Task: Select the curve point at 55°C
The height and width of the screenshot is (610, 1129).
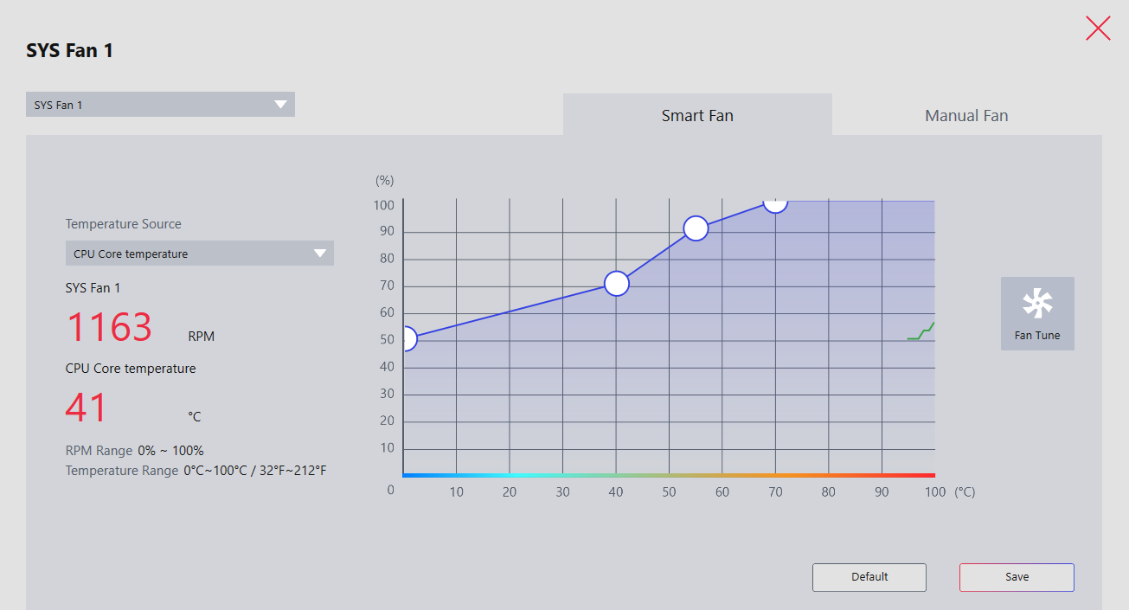Action: tap(696, 228)
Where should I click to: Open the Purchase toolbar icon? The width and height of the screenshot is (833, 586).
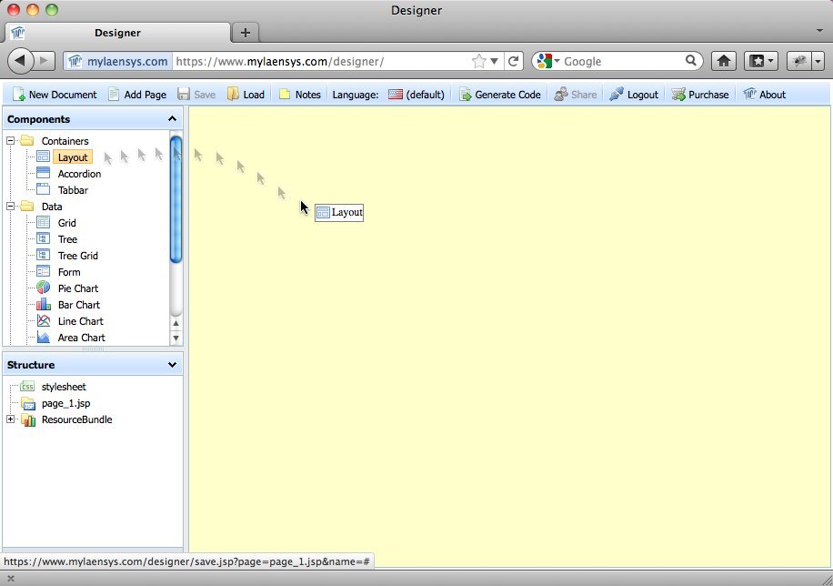(677, 94)
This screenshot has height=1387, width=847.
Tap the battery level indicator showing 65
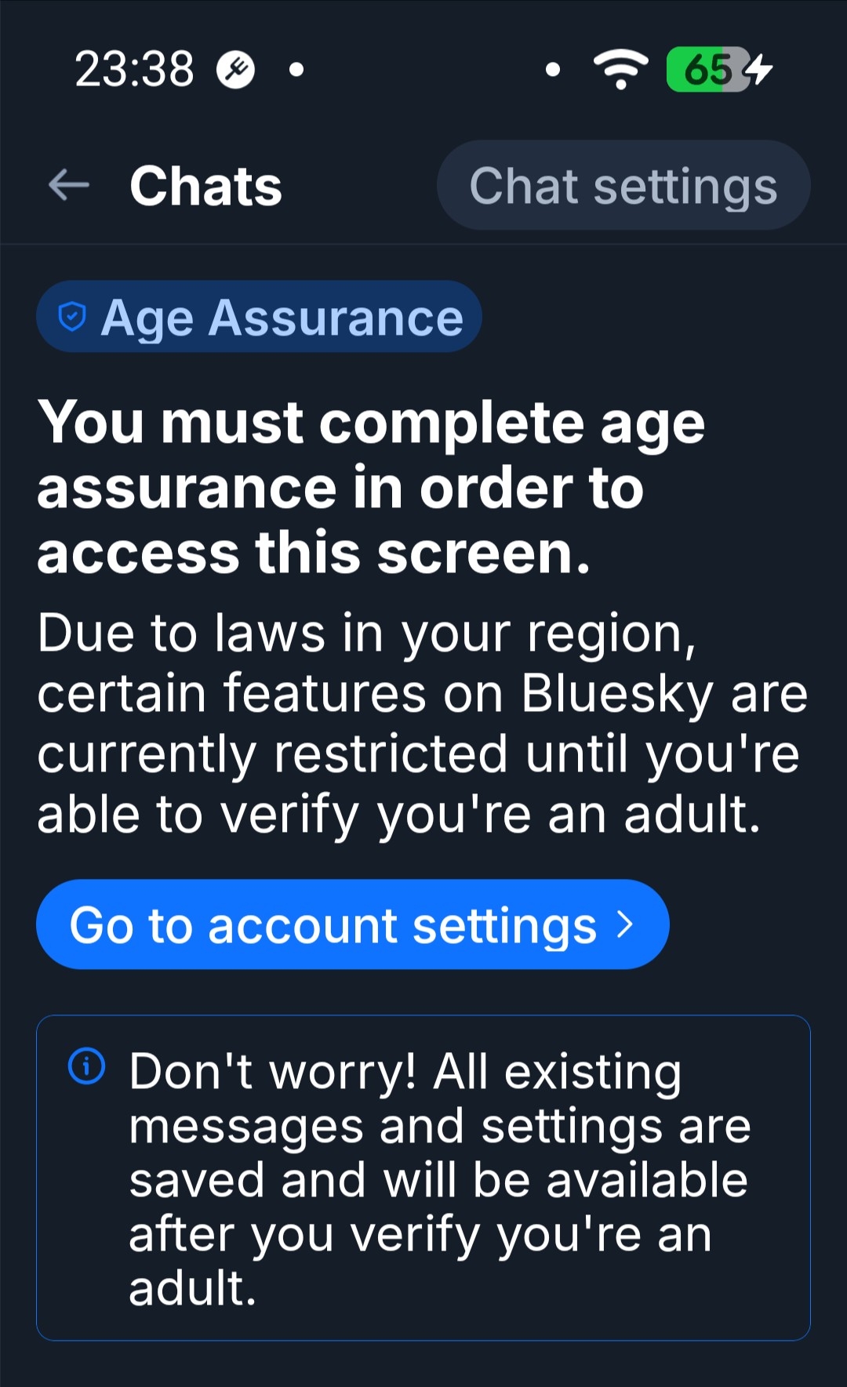707,70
==================================================
> _Work instructions_
Exactly the lines from the one holding "Where should I" to the last line of the records above should be duplicated, with no pictures among them.

> _Written response_
Where should I click to: Open the Purchase toolbar icon? The width and height of the screenshot is (833, 586).
(677, 94)
This screenshot has height=1387, width=847.
Tap the battery level indicator showing 65
707,70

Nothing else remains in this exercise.